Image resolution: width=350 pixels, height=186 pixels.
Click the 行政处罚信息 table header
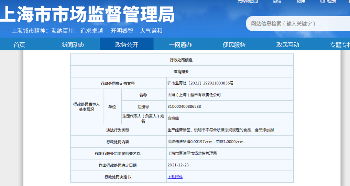181,60
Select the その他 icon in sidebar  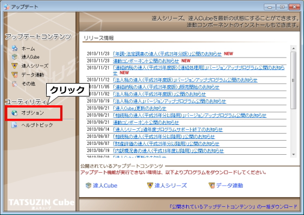(15, 84)
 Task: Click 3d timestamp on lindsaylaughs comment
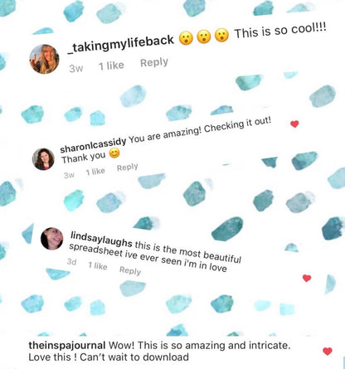point(71,261)
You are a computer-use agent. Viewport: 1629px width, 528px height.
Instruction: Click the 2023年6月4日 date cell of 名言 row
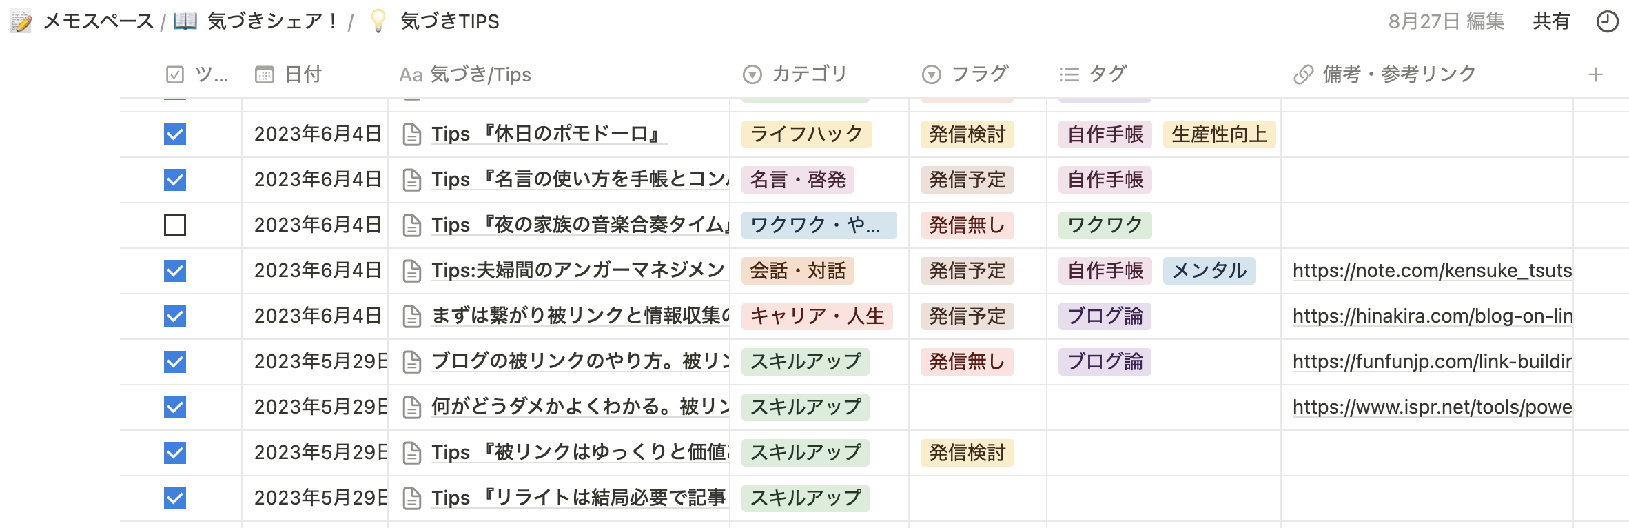tap(317, 180)
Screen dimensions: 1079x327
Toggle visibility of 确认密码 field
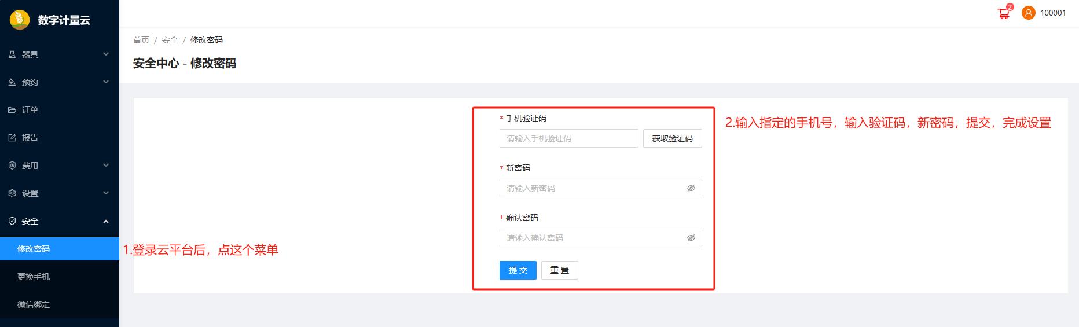click(691, 238)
★ ★ ★
=== Exercise brief ===
Report the count of lines in the entries that contain "height". Nothing else should be given.

=== Result of the task ===
2